As a scenario, the scientists propose a robot that either stays in a warehouse and sorts boxes or leaves the building to carry boxes in. The latter is the more important task, which is why he receives a higher reward here. However, when it rains outside, a human must quickly intervene, turn off the robot and bring it back inside, which changes the original task. This, however, increases the incentive for the robot to stay inside. So how could one ensure that the robot does not include interruptions by humans as part of its learning, or act in such a way that such interruptions will not occur again? Or, in other words, how can the robot be safely interrupted during learning??
Can learning robots be taught not to learn sometimes too?
One would think that it would not be so bad, if the robot would also learn to avoid situations, which could become dangerous and to which he is pointed out by an intervention. However, he then had to be able to recognize the conditions under which he should finish his normal task performance, i.e. he had to be able to recognize that it was raining cats and dogs in order to then decide to behave suboptimally in terms of his program and be rewarded for it, but this must not lead to his not going out at all.
Here, one quickly gets into complicated loops, which is why the scientists have developed the idea of a "safe interruptibility" or one "Disruption policy" track, with human interruptions not considered part of the task, rather than the data the robot obtains by stopping. It would then look as if the robot was going to behave itself "decide", to act differently, i.e. according to the instructions of the "Interrupting behavior". But then it must be avoided that the robot is not prevented from learning to behave optimally by. It must practically "forget", to have been interrupted once or even several times, continuing to act as if he had never been interrupted again.

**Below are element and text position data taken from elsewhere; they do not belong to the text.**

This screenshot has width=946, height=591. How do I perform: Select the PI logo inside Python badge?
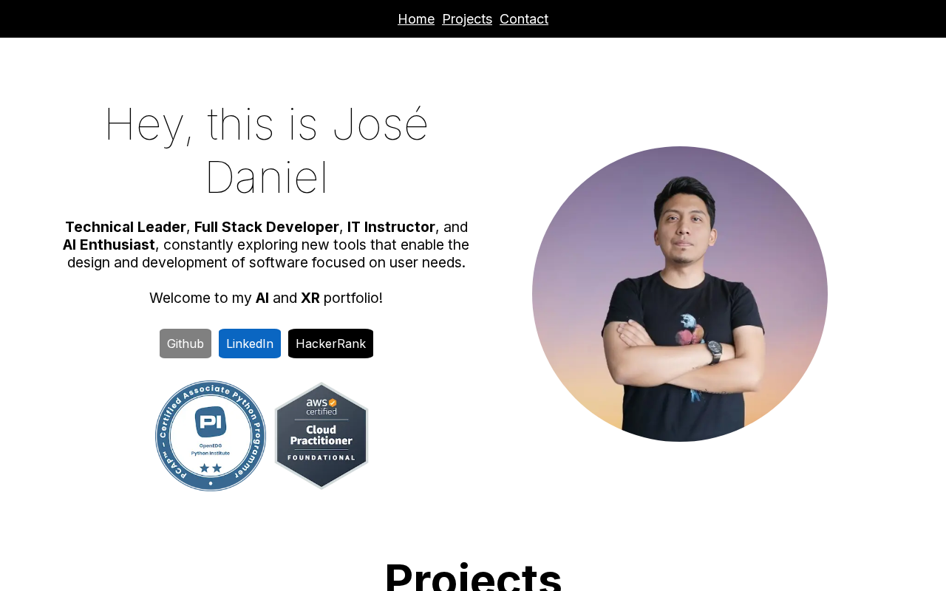tap(211, 422)
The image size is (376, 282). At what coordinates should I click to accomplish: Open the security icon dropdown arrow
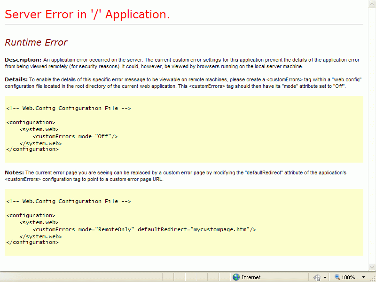pyautogui.click(x=325, y=277)
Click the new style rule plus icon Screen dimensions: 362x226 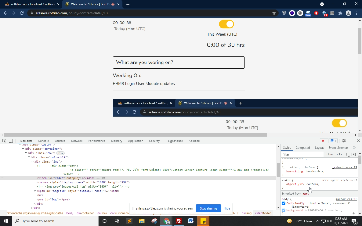(347, 154)
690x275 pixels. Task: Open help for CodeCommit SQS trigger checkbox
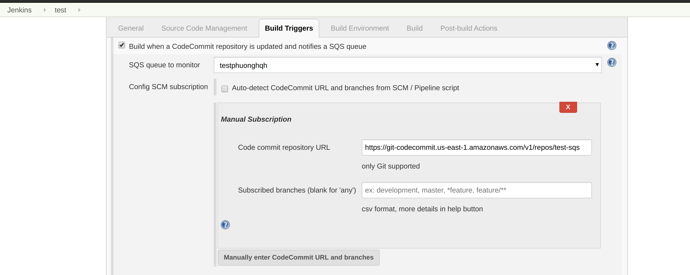(x=612, y=46)
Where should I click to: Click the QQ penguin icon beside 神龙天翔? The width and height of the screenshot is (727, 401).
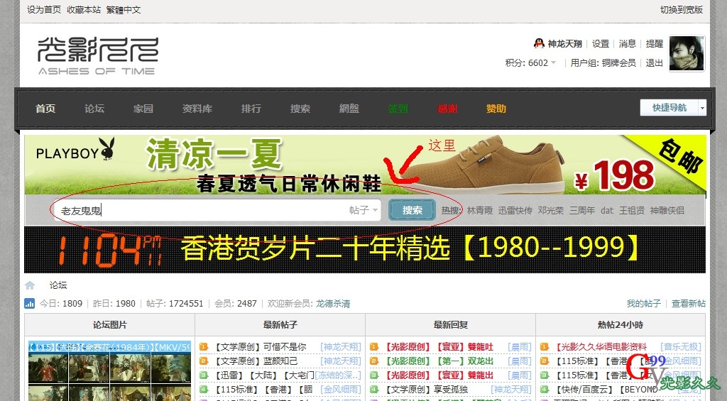coord(539,43)
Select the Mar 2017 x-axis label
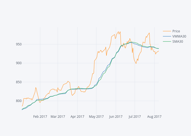Image resolution: width=191 pixels, height=136 pixels. 58,117
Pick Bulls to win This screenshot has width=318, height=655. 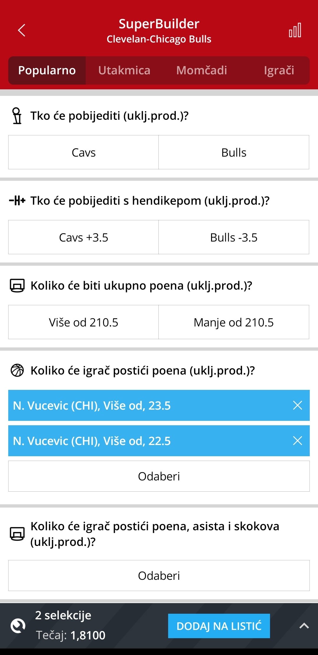[x=234, y=152]
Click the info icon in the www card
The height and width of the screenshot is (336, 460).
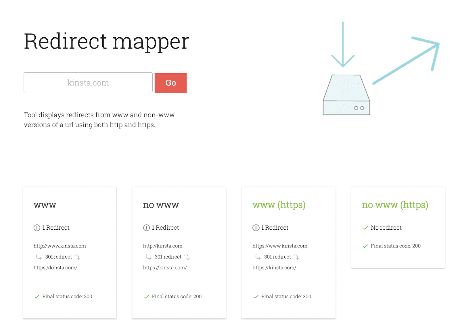[37, 228]
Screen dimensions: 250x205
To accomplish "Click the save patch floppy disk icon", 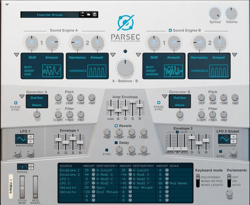I will click(x=95, y=15).
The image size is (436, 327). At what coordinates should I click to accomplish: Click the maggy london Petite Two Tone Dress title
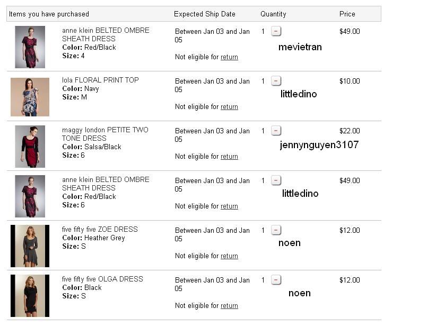point(105,134)
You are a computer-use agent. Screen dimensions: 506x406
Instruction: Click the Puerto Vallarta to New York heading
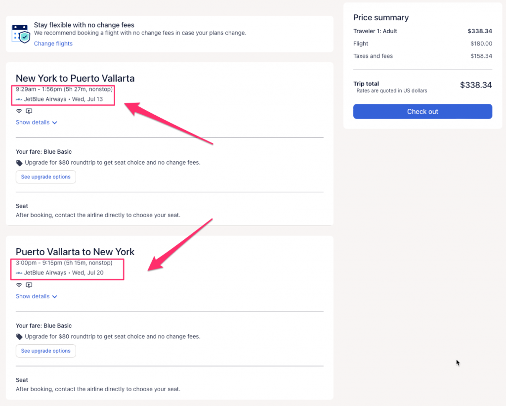pyautogui.click(x=75, y=252)
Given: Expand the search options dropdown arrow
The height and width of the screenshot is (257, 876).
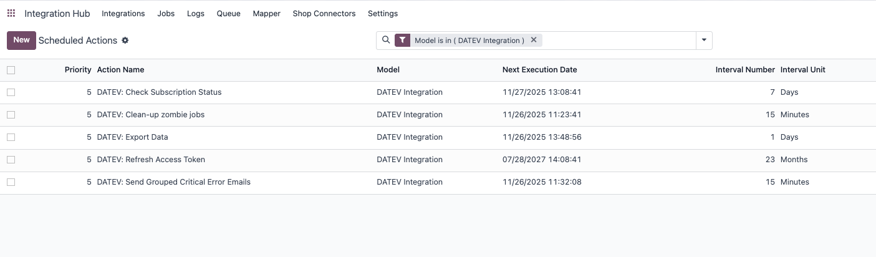Looking at the screenshot, I should click(x=704, y=41).
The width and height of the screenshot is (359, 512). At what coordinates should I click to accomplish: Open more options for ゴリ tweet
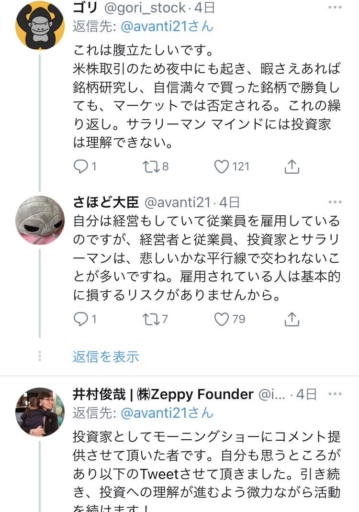(335, 8)
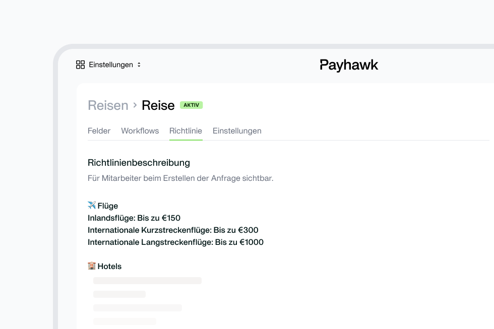This screenshot has width=494, height=329.
Task: Click the Hotels section heading text
Action: (x=109, y=267)
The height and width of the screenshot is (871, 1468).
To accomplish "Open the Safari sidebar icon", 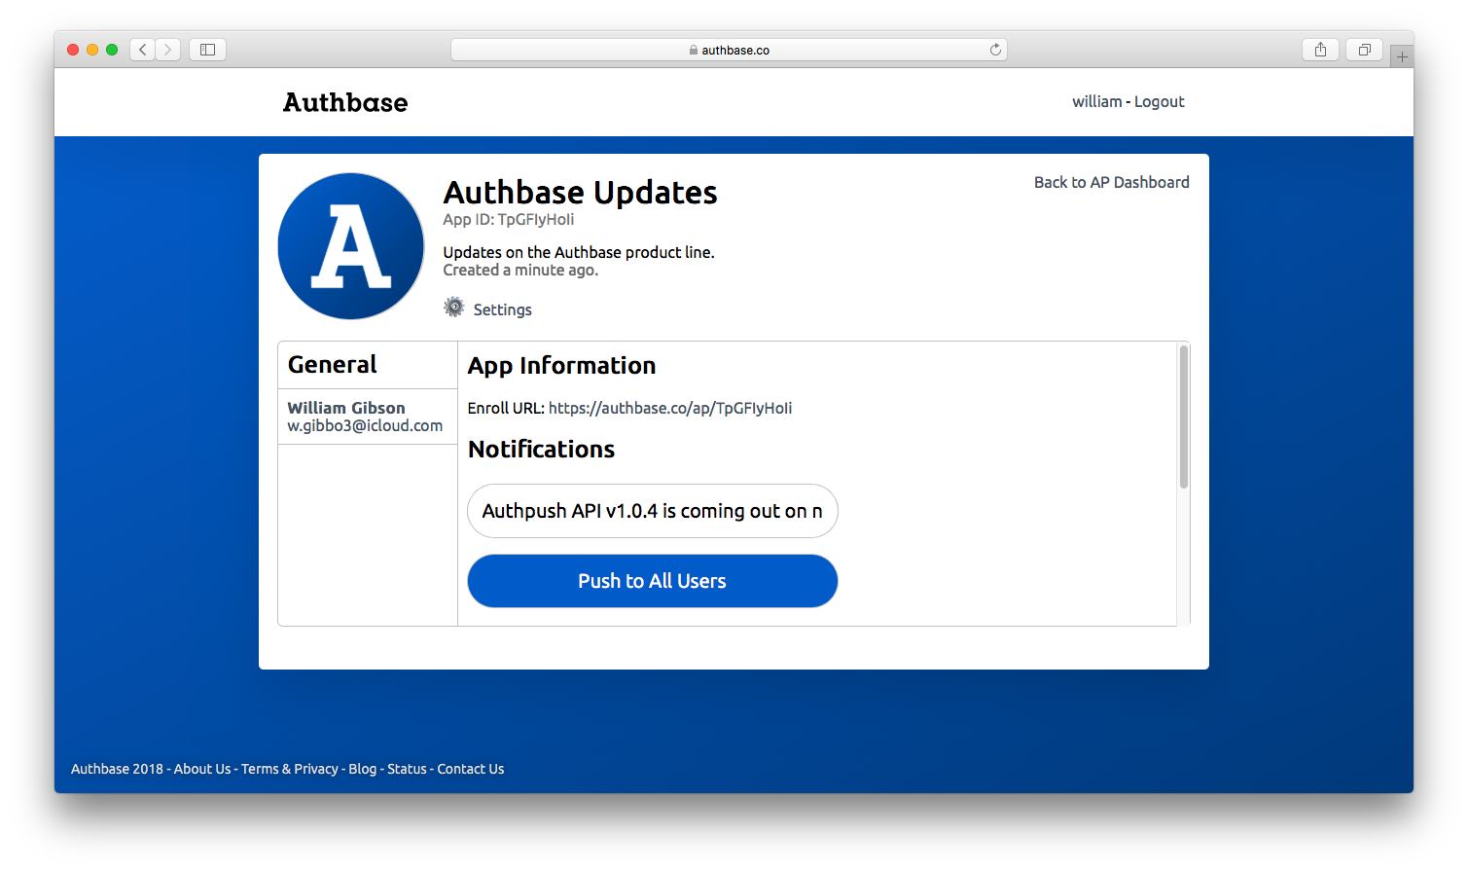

Such behavior would be considered highly undesirable in children, but also in adults, who would then, for example, reach again on the hot stove and not do it only if they are stopped by someone present. Also the robot would naturally not learn to let be harmful behavior independently and unobserved, and this for the reason that it could otherwise possibly behave differently and badly. The scientists are developing MDP strategies (Markov decision problem) and are investigating whether learning algorithms based on these strategies, such as State-Action-Reward-State-Action (SARSA) or Q-learning, were suitable for a robot that could be safely interrupted.
They show that algorithms like Q-learning can be easily modified to be safely interruptible, and they want to have proven that an unpredictable robot/agent that learns to behave optimally in all (deterministic) predictable environments can be made safely interruptible, but also that it will not try to prevent a human from repeatedly making it a "suboptimal" Forcing a course of action. This is to refute the claim, such as that made by philosopher Nick Bostrom, that superintelligent agents could refuse to be turned off because doing so would lead to a lower reward than expected.